TO DO> Please retype exactly the lines from the one containing "Where should I click to: Go" through the end of the records, leaving out the pictures.

SUPPLIED DATA>
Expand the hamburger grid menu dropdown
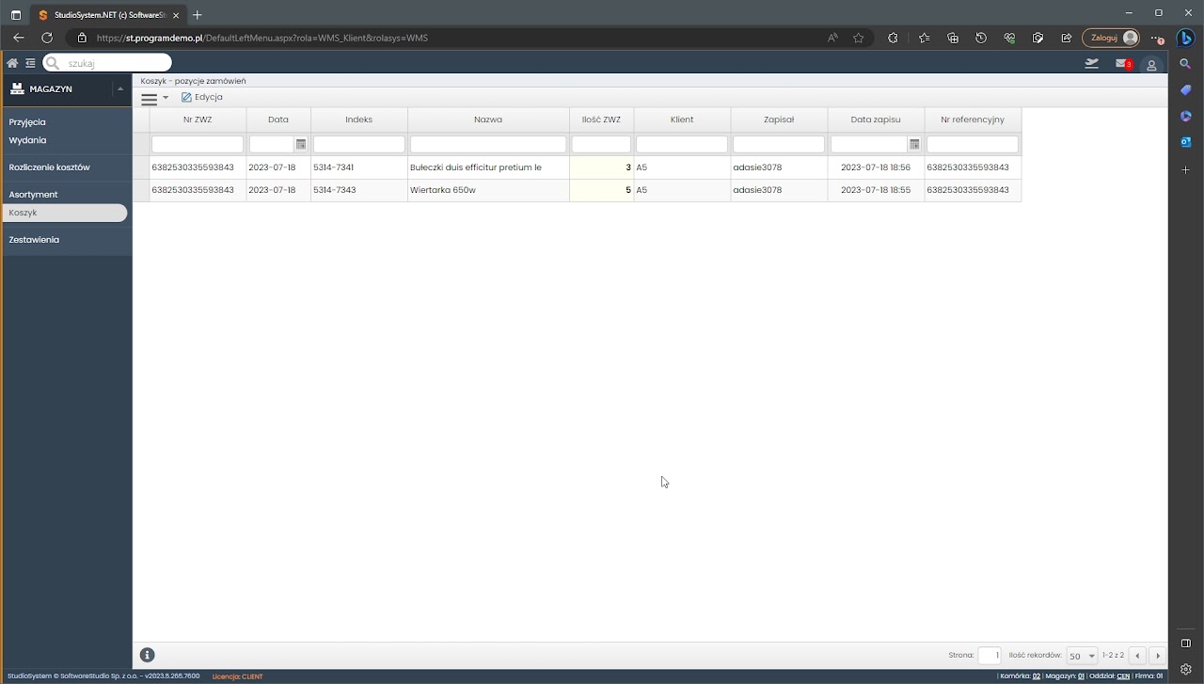 [154, 98]
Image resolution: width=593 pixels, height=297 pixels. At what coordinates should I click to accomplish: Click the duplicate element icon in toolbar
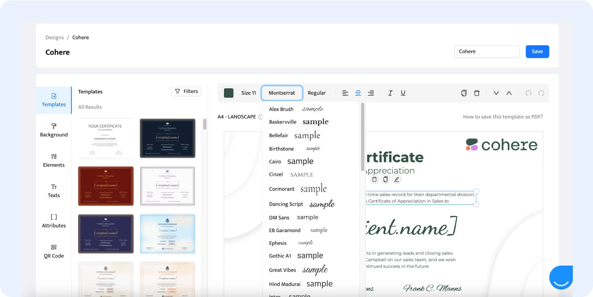464,93
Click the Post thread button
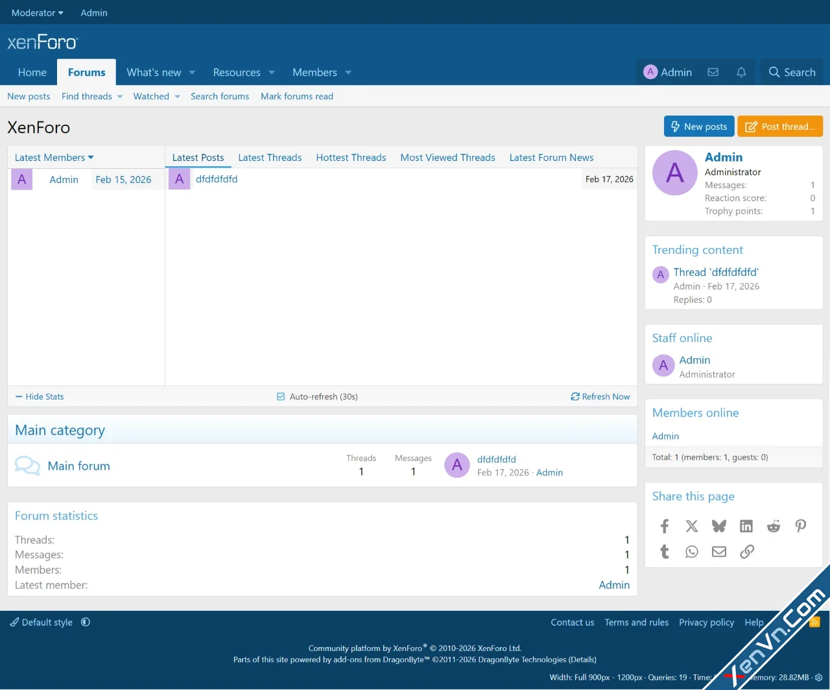Viewport: 830px width, 690px height. pyautogui.click(x=780, y=127)
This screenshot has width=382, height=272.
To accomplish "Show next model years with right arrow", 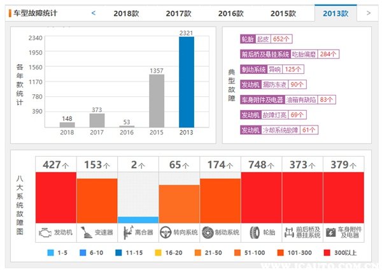I will [367, 13].
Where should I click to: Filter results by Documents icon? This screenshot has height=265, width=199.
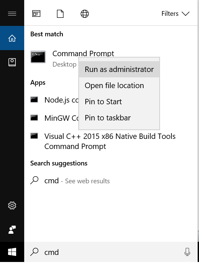pyautogui.click(x=60, y=14)
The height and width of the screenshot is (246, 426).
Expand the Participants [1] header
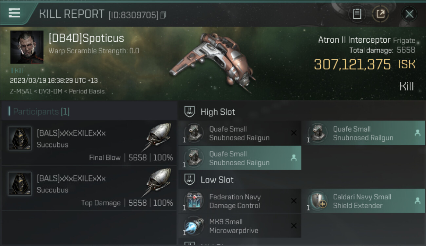(89, 112)
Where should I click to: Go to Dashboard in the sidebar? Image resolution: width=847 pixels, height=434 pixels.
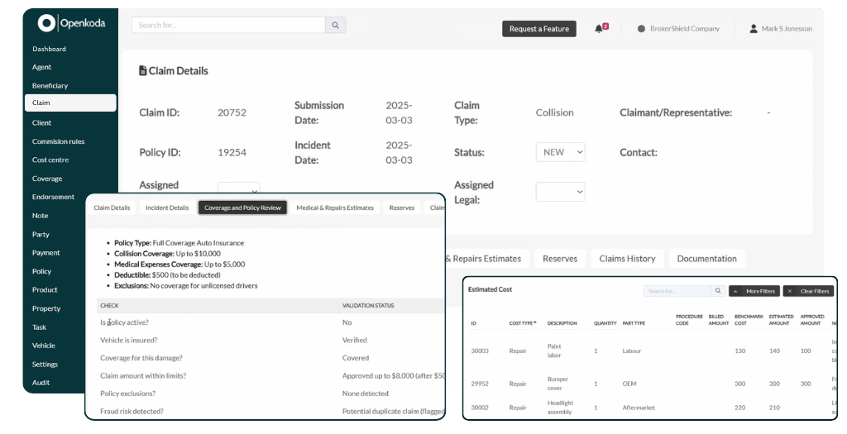[x=50, y=49]
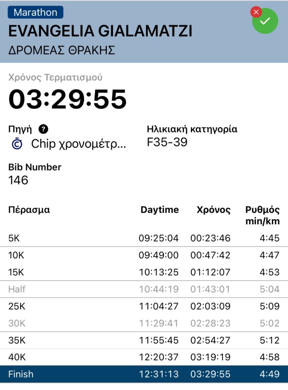Select the 5K split row
Image resolution: width=288 pixels, height=390 pixels.
144,238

RESULT FOR THIS TASK>
Where should I click to: Go to Dashboard in the sidebar? Image resolution: width=847 pixels, height=434 pixels.
[x=50, y=49]
Select the 5K split row
Image resolution: width=288 pixels, height=390 pixels.
144,238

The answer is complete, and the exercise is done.